Cars increasingly roll off the assembly line with safety technology shown to prevent crashes.
But with the average U.S. car nearly 12 years old, most drivers aren’t receiving the benefits of new collision avoidance systems. A vehicle fleet can take decades to turn over, and no automaker offers drivers a way to upgrade their vehicle with such systems. Some companies are now trying to fill the void for customers growing used to much faster upgrade cycles.
For instance, Rand McNally, best known to consumers for its maps and atlases, is releasing a $400 tablet for drivers to attach to their dashboard. The device offers driving directions, plays videos and includes a collision-warning system. A camera in the tablet monitors the road ahead and will alert a driver of an impending crash.
“Our goal was to capture all of the goodness that’s found in luxury car entertainment systems and provide in a user friendly, affordable package,” said Rand McNally chief executive Stephen Fletcher. “These high-end luxury cars are providing many different features and advances including collision and lane-departure warnings. We wanted to capture all of that.”
Both Garmin and Brand Motion released similar devices in 2015. They record video and alert drivers when they stray from their lanes, or are about to be in a crash. Brand Motion said it has sold a couple thousand since the November release.

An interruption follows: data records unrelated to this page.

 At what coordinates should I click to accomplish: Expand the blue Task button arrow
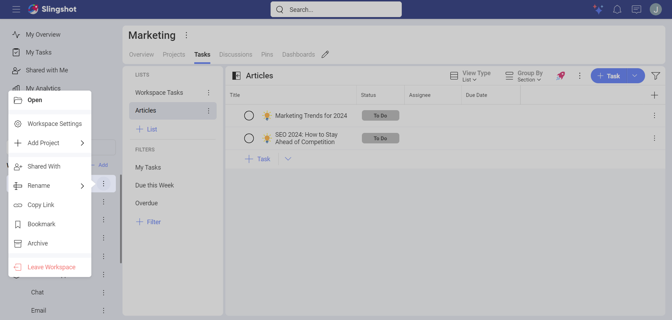(x=635, y=76)
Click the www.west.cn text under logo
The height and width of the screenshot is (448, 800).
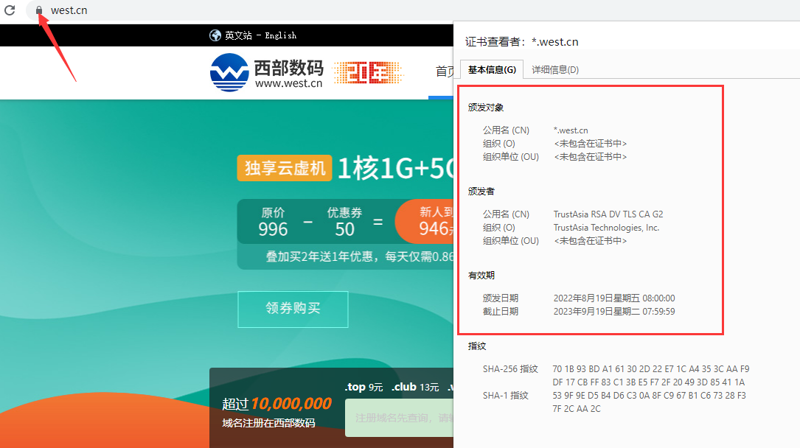point(288,83)
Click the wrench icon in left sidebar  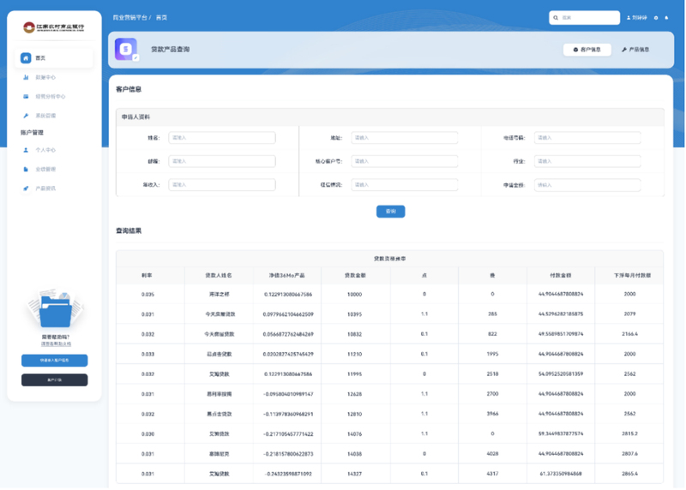pyautogui.click(x=26, y=116)
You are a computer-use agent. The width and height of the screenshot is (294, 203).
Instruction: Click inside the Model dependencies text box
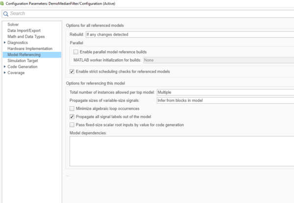181,151
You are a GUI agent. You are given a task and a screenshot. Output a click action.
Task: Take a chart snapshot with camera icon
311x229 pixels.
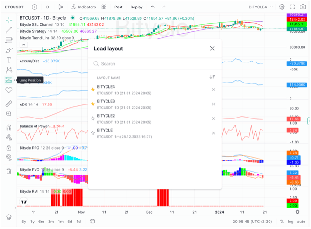[304, 7]
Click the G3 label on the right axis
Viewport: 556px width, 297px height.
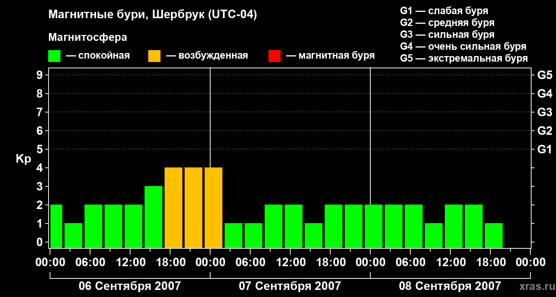(x=545, y=112)
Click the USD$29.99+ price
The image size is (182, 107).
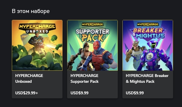tap(26, 93)
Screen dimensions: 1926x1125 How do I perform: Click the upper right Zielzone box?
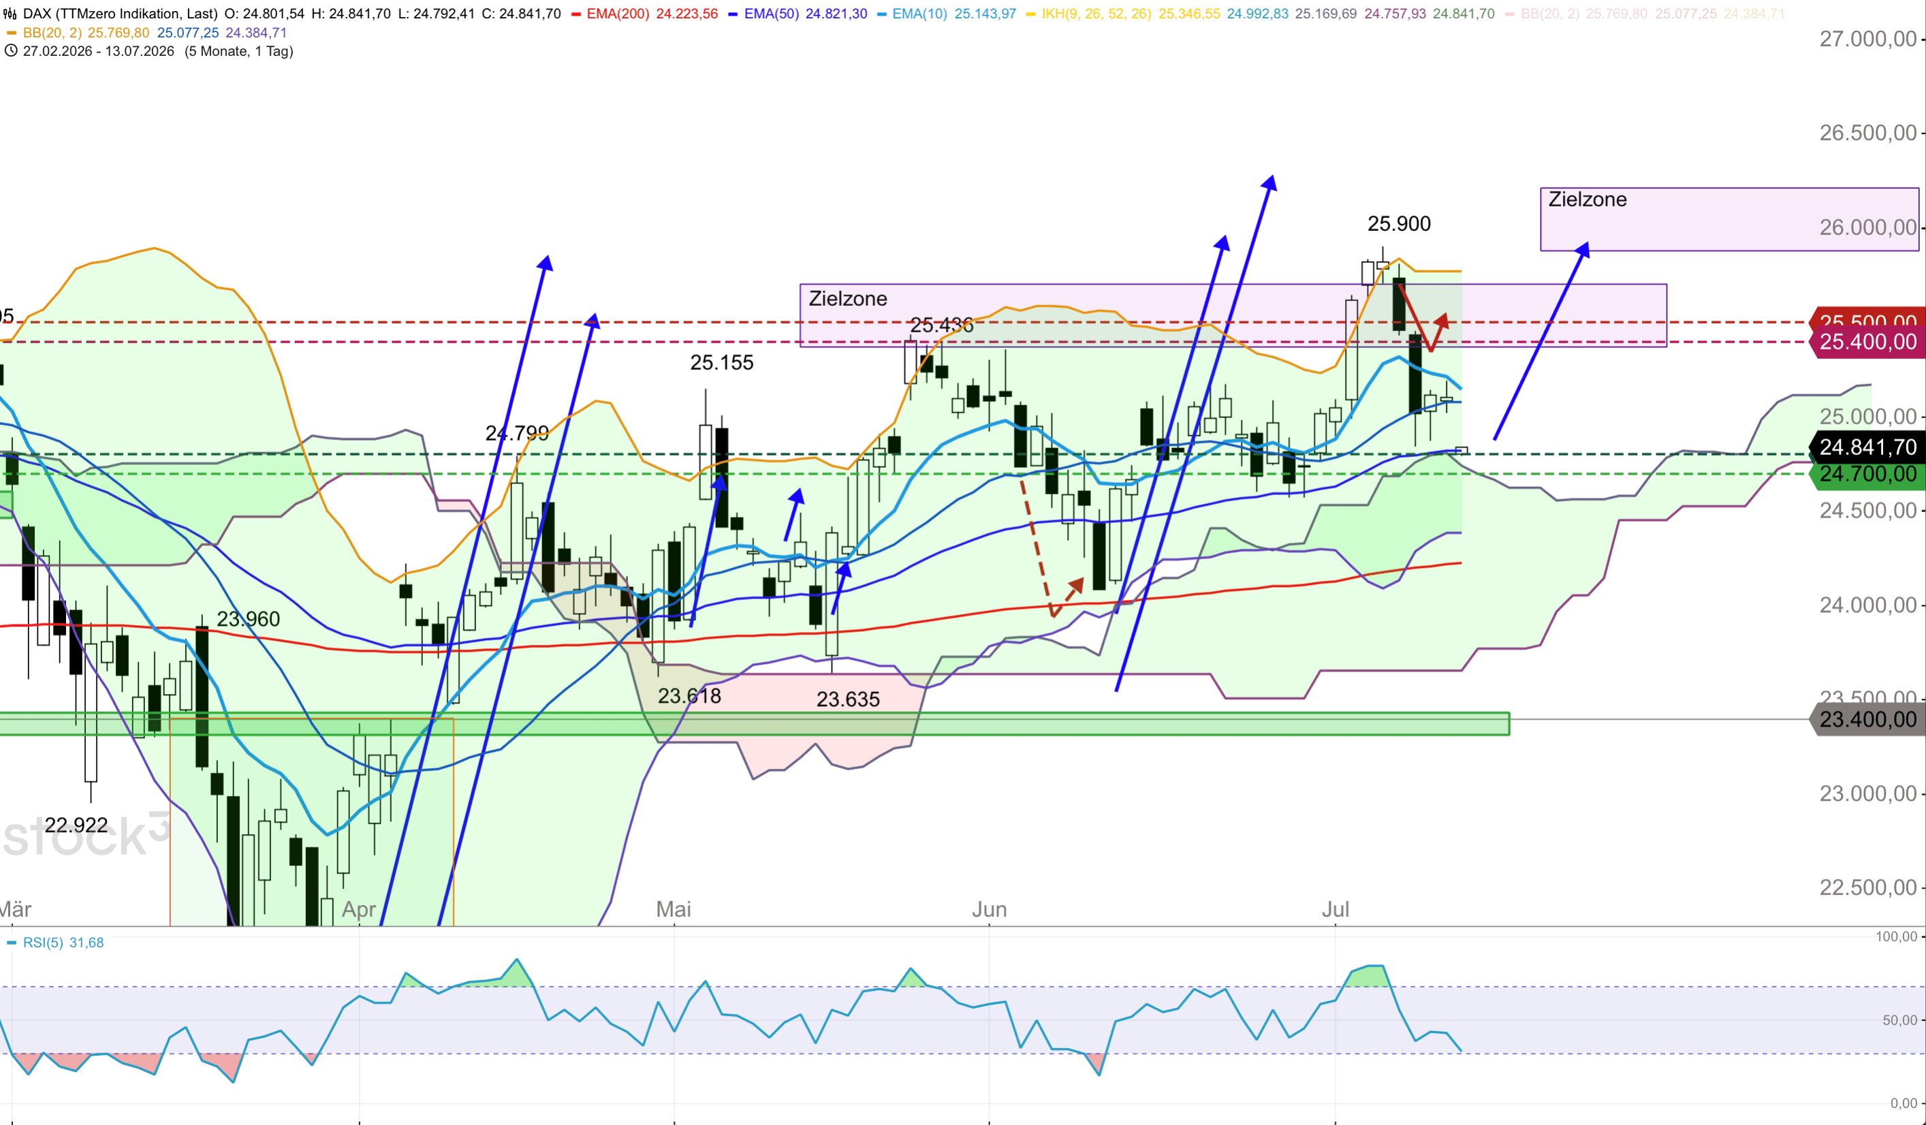[1729, 219]
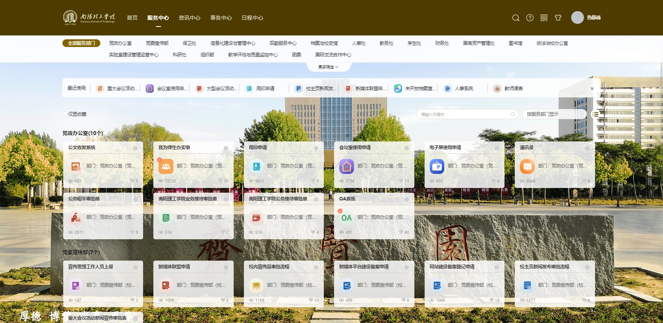Viewport: 663px width, 323px height.
Task: Close the recently used bar
Action: coord(592,88)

A Silicon Valley start-up, Navdy, is accepting preorders for a $500 dashboard device that projects directions and text messages onto the windshield. The idea is to keep a driver’s eyes on the road rather than their smartphone.
“It’s quite realistic people will start considering purchasing such devices to make things more safe,” said Forrester analyst Frank Gillett. “We can expect to see a growing number of these type of offerings and at some point they will be interesting and useful enough to attract people’s attention.”
He expects insurance companies to have an interest in the device, yet cautioned that retrofits are never as good as systems built into a vehicle.
So far, automakers have shown little interest in upgrading existing cars with such tech on their own. They’re focusing on bringing the latest technology to where the big money is — new cars. The Alliance of Auto Manufacturers doesn’t have a position on the use of retrofitted safety systems, according to a spokesman. Ford, GM and Toyota all declined to comment for this story.
For a driver to appreciate the full collision-warning ability of the Rand McNally or Garmin device, they’ll have to position the tablet straight ahead so the camera has a clear view of the road. But drivers will most likely want to angle the device to face themselves, which will hinder the device’s effectiveness.
Additionally, an Insurance Institute for Highway Safety study released in January found that while automatic braking systems reduced crashes, systems that only issued a warning to drivers did not have a significant impact on crashes.
To upgrade one’s vehicle with an automatic braking system adds another level of complexity, and drivers risk running afoul of their warranties. So far, no third parties have released safety systems that include emergency braking.
So while retrofit devices are popping up on the market, customers that want the very best will be forced to spend the money to buy a new car.